Work item
From the entries, copy out every line in which the word "computer" is found.

Stored data entries:
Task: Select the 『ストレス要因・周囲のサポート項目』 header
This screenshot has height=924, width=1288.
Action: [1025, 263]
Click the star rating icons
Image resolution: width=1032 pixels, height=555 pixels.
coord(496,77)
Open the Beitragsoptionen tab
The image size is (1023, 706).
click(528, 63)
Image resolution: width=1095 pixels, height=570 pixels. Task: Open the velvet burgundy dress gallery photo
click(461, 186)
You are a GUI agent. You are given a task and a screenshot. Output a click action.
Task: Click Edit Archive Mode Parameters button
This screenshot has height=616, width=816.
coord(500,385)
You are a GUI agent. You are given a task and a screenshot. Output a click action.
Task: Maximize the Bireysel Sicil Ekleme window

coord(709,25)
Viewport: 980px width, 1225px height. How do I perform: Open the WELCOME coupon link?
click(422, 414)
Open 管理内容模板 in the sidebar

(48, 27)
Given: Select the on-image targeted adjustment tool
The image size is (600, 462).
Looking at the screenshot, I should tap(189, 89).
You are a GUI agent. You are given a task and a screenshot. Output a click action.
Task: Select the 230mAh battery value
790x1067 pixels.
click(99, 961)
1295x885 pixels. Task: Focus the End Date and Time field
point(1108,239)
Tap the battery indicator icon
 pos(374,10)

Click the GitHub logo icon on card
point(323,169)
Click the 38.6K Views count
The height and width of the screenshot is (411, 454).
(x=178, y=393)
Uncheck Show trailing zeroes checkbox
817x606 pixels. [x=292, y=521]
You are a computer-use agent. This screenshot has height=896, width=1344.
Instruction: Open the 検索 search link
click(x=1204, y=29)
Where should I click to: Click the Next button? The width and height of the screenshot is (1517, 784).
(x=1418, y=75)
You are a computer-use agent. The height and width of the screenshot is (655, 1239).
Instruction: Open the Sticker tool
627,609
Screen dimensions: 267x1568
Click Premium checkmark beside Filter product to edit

Written solution
You are a computer-use agent. This screenshot has height=896, width=1344.
You are a computer-use agent. The height and width of the screenshot is (655, 1239).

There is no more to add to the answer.